With fewer and fewer people heading to the gym due to the COVID pandemic, running has gotten more and more popular as a way for people to stay fit, socially distance, get out of the house, and de-stress.
Whether you are athletic or not, you likely enjoy the sensation of running: the wind in your face, the sound of your heart pounding, and the feeling of your feet carrying you to a distant destination. You experienced your first run as a toddler. This is a glorious, if unsteady, moment that leads you into an entire young life of running freely and without care.
Because running comes naturally to you, it’s difficult to think that there is a right way or wrong way to run, but your adult body will tell you differently. Running without proper alignment can lead to pain, unnecessary exhaustion, and even injury, especially if you go for long runs as part of your routine exercise or to clear your head.

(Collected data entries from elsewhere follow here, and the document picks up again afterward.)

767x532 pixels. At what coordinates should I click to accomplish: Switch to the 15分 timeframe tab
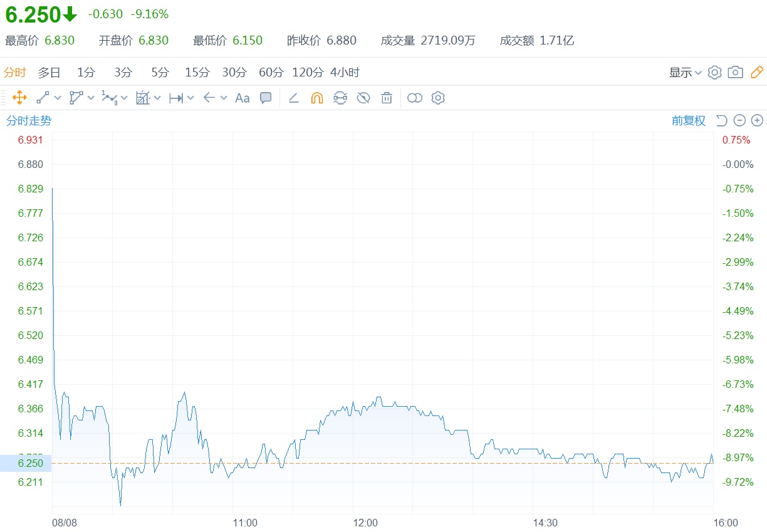pos(197,73)
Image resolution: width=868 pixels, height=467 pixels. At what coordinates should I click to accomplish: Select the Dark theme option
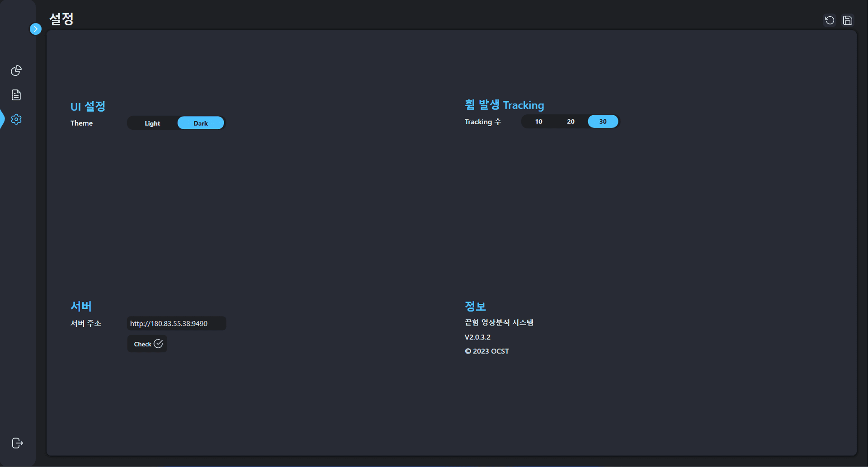(201, 123)
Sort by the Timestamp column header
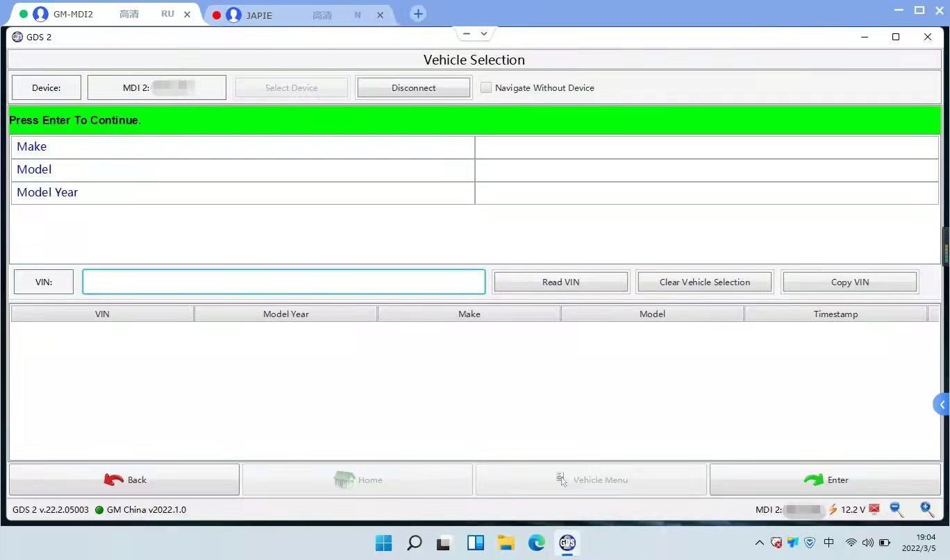Image resolution: width=950 pixels, height=560 pixels. click(x=835, y=314)
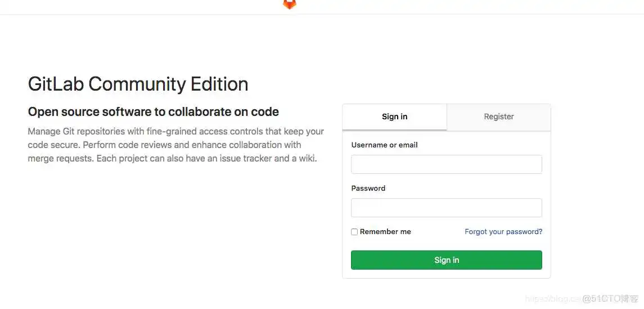The height and width of the screenshot is (309, 644).
Task: Click 'merge requests' text in the paragraph
Action: (61, 158)
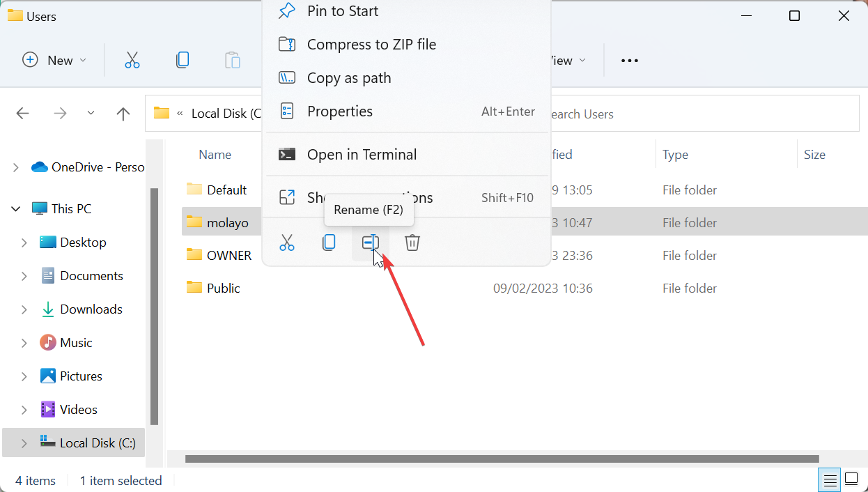Click the Rename (F2) icon
The height and width of the screenshot is (492, 868).
[370, 243]
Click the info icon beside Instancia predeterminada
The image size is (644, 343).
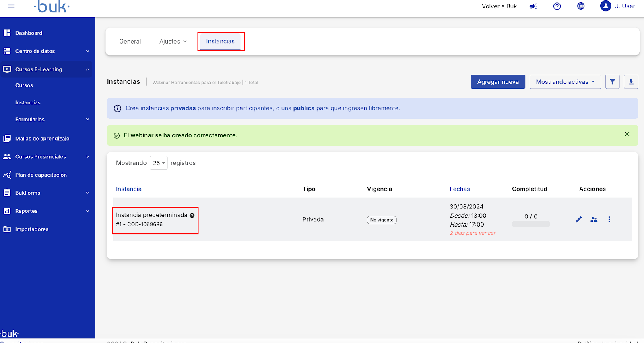tap(192, 215)
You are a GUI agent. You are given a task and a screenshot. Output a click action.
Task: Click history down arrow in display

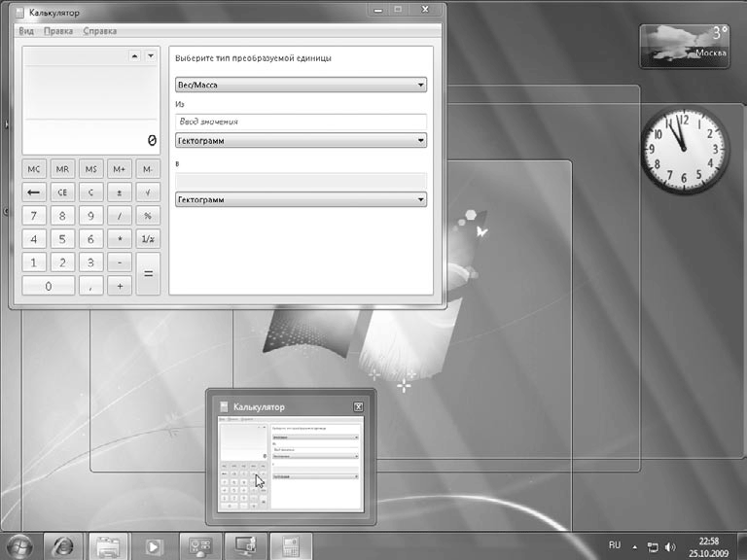[x=150, y=56]
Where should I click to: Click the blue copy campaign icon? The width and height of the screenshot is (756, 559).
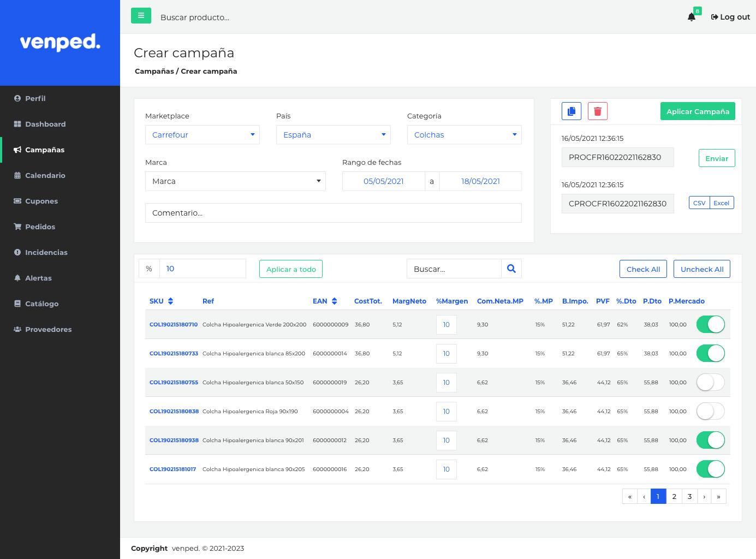pos(571,111)
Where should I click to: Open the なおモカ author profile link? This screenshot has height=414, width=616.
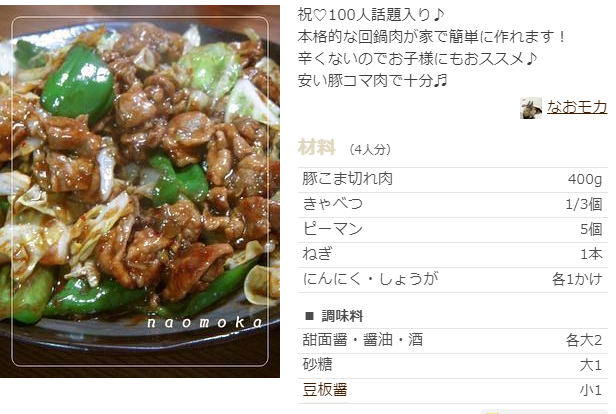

Running correctly is all about balancing your body. Your skeleton, muscles, and tendons form a finely tuned machine, and like a machine, everything must be aligned correctly for optimal performance and for avoiding accidents. If your ankles turn out, your knees knock, or your shoulders slump, you can become exhausted, feel pain, or increase your chance of a stress injury or a fall. If you run with proper alignment, you can increase your speed, enjoy a more efficient use of your body’s energy, and find that strain injuries are a thing of the past. Here’s how it’s done.
Head Aligned with Spine
Start with your head. Running is a full-body experience, and the alignment of your spine matters from top to bottom. You should not look up or down, left or right, for any extended amount of time. The best posture for your head is with your chin approximately parallel to the ground, pointed straight forward in alignment with your spine. Your eyes can look anywhere, but it’s easier to maintain good posture if you look ahead at nothing in particular.
Back Straight, Torso Firm and Gyrating
Your back should also be aligned to keep your spine relatively straight. You’ll likely find your abdomen naturally firm, but not tense. Breathe deeply in through the nose and out through the mouth, allowing your diaphragm to expand and contract without fully relaxing your abdomen.
Do not hold your torso fully rigid. This can throw off your gait. Instead, allow your body to gyrate naturally while maintaining finishing-school-style posture.
Shoulders Thrown Back and Cross-Coordinated
Your shoulders should be thrown back as if you’re trying to trap something between your shoulder blades. But again, don’t tense up or remain rigid. Your shoulders will need to move with your arms cross-coordinated with the knee that is lifted or back. In this case, your right shoulder will roll forward as your left knee rises. The left shoulder will roll back as your left foot pushes off behind you.
Thumbs Up, Elbows Bent
As for the rest of your arms, make sure that your elbows are bent at approximately 90 degrees. Don’t let your hands ball into fists or tense into rigid blades no matter how hard you’re running. To keep your shoulders loose, you’ll need to keep your hands loose. For the best alignment, point your thumbs toward the sky. Whether it’s more comfortable to form semi-blades, hand-cups, or a thumbs-up is up to you.
Knees Aligned with Feet
Your feet should be pointed straight forward down the path. Make sure you’re wearing the right supportive shoes for your arches and stepping without rolling your ankles inward or outward. Also, make sure that your knees are aligned with the center of each foot as your step lands. Keep your knees pointing straight forward, which should lift enough to provide a decent stride for your run.
The Right Kind of Foot Strike
While you will see conflicting information all over the internet, studies are relatively inconclusive over which kind of foot strike – heel, midfoot, or forefoot – is best. In fact, there are positives and negatives to each style of running. What’s important is to find the running style that works best and feels most comfortable for you, rather than trying to force yourself into a specific kind of foot strike (some studies show that may actually INCREASE injuries).
Choose The Right Shoes
It goes without saying that choosing the right running shoes and gear for you is important. While there isn’t any good evidence that choosing a specific kind of running shoe can prevent injury (spoiler, its actually running form that can do that), running in shoes that feel comfortable and enjoyable to run in can help tremendously with staying consistent in your running regimen.
Unsure of where to start? Here are the best running shoes of 2020, according to the experts at Runner’s World.
The Joy of Running Properly
How do you know when you are running with the correct musculoskeletal alignment? Your body will tell you. Running with proper alignment will feel like you are facing less resistance and have a great deal more energy because your body is not wasting energy on pulling muscles in a less optimal way. Your joints and ligaments are less likely to feel sore at the end of a run, and you may even top your best speed because there’s no misalignment drag holding you back.